GNOME Bugzilla – Bug 632049
docs: not immediately clear what g_variant_get_fixed_array expects
Last modified: 2011-10-04 12:20:39 UTC
g_variant_get_fixed_array doesn't tell you what type you'll get; it's pretty obvious for most types, but not at all obvious for booleans (which are one boolean per byte, i.e. not gboolean). Also, an insufficiently observant reader (like me, apparently) could easily think that GVariant's serialization format is meant to be the same as D-Bus'; it isn't. Patches on the way.
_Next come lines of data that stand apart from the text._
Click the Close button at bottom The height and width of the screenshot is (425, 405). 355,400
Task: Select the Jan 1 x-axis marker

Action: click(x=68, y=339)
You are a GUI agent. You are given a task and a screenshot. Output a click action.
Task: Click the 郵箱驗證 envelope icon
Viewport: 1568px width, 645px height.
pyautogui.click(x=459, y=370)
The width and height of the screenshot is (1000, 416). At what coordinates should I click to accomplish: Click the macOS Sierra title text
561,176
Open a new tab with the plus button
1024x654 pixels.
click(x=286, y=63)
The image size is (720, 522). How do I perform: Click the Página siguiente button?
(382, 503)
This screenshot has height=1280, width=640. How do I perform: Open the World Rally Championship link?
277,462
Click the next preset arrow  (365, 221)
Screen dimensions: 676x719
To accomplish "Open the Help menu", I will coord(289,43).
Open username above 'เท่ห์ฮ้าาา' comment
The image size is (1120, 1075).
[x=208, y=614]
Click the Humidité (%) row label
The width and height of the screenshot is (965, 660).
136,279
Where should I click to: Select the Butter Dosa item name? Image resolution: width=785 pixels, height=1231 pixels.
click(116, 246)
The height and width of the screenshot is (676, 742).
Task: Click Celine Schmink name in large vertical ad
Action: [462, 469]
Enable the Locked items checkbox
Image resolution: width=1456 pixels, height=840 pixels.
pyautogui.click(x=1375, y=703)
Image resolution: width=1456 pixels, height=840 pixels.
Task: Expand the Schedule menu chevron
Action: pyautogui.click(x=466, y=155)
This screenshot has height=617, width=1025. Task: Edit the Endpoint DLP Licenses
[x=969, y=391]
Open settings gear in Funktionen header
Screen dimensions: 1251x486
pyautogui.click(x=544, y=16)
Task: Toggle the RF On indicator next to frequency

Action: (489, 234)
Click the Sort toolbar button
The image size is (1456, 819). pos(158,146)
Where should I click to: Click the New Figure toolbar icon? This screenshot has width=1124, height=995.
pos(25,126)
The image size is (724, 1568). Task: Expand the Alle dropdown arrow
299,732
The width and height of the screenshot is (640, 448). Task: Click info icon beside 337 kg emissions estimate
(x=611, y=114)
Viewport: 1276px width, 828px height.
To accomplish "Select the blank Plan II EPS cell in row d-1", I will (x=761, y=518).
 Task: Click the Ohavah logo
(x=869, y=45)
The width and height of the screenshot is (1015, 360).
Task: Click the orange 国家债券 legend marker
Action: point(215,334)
Created attachment 172254 [details] [review] GVariant docs: be clear that the serialization format isn't the same as D-Bus
Created attachment 172255 [details] [review] g_variant_get_fixed_array: document which types are appropriate
Created attachment 172256 [details] [review] Fix some dangling cross-references in GVariant
The fact that booleans are encoded as one byte is going to make it hard to optimize gdbus for arrays of scalar types (right now we're not being very clever). Not that I think it matters much (people are more like to use arrays of byte or int32)... but worth noting anyway.
You'll have to have a slow path for arrays of boolean, which as you say won't be hit in practice. I think all the other arrays of fixed-length scalar are the same as on D-Bus, though, unless D-Bus has even weirder padding semantics than I remember? My interest in this is that I've just merged a branch into dbus-glib to convert GVariant into dbus-glib's GValue representation, so we can start migrating telepathy-glib's API to GVariant before we actually break ABI to switch to GDBus (the idea is that the API user passes in a GVariant, telepathy-glib converts it to the types it always used to use in order to do the D-Bus call, and that particular API call can remain the same after moving to GDBus). In that branch, I've used a fast path for types that are the same size in a dbus-glib GArray as in g_variant_get_fixed_array (effectively just memcpy them into the array as-is), and a very slow path via dbus-glib's specialized-container strangeness for anything that differs in size. Currently that means boolean and [u]int16 go via the slow path; in principle it might also be used for [u]int32 if we're ever ported to a platform where int is 64-bit.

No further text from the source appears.